Dataset excerpt:

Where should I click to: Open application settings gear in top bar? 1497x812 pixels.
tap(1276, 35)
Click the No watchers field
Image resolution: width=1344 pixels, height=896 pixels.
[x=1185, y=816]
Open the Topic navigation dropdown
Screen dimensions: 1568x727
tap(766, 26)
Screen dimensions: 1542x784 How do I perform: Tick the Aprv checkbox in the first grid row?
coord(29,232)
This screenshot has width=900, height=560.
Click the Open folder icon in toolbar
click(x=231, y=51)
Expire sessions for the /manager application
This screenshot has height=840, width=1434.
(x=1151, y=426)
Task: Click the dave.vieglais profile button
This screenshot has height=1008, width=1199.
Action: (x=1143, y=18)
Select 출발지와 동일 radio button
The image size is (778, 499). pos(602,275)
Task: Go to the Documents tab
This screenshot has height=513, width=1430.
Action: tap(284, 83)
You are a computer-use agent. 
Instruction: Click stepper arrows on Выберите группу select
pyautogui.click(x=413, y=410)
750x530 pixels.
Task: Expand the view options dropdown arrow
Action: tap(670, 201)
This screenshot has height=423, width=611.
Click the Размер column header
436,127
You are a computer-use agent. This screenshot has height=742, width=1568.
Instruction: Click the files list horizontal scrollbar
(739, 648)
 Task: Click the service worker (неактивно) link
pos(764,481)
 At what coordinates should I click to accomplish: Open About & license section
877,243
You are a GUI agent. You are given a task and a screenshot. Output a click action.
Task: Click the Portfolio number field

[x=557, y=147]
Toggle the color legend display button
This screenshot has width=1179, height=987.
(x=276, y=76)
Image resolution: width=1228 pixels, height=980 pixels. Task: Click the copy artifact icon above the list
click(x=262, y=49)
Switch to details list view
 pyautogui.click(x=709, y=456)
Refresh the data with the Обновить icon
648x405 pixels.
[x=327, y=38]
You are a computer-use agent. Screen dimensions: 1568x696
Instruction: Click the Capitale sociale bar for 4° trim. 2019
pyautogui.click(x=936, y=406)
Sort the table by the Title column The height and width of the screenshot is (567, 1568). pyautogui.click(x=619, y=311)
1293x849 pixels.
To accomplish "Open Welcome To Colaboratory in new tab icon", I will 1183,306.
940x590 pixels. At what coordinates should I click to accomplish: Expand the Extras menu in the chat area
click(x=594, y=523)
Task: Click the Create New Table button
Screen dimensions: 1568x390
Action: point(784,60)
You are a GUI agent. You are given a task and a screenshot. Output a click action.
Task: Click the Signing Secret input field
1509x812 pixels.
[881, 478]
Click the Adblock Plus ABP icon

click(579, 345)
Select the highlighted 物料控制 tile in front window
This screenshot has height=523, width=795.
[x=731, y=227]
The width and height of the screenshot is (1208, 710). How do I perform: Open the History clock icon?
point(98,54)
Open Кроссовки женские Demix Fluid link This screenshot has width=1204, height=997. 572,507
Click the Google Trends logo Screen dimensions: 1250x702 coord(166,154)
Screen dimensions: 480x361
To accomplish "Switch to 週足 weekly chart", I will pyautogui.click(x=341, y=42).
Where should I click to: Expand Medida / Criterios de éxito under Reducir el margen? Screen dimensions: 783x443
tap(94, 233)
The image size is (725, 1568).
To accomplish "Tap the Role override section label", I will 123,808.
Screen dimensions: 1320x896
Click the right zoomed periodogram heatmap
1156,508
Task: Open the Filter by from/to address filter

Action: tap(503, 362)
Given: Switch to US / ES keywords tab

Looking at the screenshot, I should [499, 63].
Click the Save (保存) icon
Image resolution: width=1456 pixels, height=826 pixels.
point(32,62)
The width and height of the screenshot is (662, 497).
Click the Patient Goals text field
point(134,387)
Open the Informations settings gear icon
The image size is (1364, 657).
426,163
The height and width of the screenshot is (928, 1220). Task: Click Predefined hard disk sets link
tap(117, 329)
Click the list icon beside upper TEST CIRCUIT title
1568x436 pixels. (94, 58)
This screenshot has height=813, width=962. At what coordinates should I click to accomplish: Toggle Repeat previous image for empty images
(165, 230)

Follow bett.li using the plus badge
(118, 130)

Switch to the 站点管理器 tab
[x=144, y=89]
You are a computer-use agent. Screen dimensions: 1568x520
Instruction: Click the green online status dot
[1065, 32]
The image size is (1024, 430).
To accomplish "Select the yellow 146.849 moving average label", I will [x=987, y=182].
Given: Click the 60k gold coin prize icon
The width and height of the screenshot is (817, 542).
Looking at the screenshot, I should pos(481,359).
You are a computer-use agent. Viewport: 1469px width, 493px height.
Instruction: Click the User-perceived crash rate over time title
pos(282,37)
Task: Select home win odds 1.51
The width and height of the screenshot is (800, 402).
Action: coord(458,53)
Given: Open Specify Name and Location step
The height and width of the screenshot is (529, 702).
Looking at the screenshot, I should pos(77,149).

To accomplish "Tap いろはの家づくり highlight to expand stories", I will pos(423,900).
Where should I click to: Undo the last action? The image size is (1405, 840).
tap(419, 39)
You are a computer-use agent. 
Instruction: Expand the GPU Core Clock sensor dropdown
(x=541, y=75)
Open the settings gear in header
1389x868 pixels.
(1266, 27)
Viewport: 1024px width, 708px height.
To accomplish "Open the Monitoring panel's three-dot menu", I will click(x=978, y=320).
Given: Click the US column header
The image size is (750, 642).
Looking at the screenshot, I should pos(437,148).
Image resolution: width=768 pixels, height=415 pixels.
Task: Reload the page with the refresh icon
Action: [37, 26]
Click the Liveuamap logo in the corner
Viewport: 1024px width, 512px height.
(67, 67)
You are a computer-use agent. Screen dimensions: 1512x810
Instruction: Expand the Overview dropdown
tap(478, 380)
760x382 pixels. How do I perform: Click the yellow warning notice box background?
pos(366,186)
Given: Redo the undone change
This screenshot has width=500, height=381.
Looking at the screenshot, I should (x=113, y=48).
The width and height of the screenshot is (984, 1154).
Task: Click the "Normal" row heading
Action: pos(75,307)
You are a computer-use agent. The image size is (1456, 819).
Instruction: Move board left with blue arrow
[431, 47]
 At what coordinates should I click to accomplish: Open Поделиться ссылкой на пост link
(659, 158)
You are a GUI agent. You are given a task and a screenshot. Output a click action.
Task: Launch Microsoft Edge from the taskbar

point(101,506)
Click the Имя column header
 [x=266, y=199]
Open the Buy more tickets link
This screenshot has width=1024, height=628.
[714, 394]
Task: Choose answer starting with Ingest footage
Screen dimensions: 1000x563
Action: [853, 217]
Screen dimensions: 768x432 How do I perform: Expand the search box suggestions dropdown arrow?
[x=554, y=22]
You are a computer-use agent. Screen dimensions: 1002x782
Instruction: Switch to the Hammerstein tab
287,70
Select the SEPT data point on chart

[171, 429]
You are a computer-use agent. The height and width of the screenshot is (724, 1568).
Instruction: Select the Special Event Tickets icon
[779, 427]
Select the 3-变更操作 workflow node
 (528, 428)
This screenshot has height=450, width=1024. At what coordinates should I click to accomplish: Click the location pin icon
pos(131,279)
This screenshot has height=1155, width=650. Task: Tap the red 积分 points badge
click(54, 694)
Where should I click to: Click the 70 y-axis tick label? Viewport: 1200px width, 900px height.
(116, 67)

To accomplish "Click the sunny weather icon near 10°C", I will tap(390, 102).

Request: Copy word for word every line in the records above from the one containing "Task: Click the service" down to the one containing "Sort the table", including both of those lines.

The output:
 Task: Click the service worker (неактивно) link
pos(764,481)
 At what coordinates should I click to accomplish: Open About & license section
877,243
You are a GUI agent. You are given a task and a screenshot. Output a click action.
Task: Click the Portfolio number field

[x=557, y=147]
Toggle the color legend display button
This screenshot has width=1179, height=987.
(x=276, y=76)
Image resolution: width=1228 pixels, height=980 pixels. Task: Click the copy artifact icon above the list
click(x=262, y=49)
Switch to details list view
 pyautogui.click(x=709, y=456)
Refresh the data with the Обновить icon
648x405 pixels.
[x=327, y=38]
You are a computer-use agent. Screen dimensions: 1568x696
Instruction: Click the Capitale sociale bar for 4° trim. 2019
pyautogui.click(x=936, y=406)
Sort the table by the Title column The height and width of the screenshot is (567, 1568). pyautogui.click(x=619, y=311)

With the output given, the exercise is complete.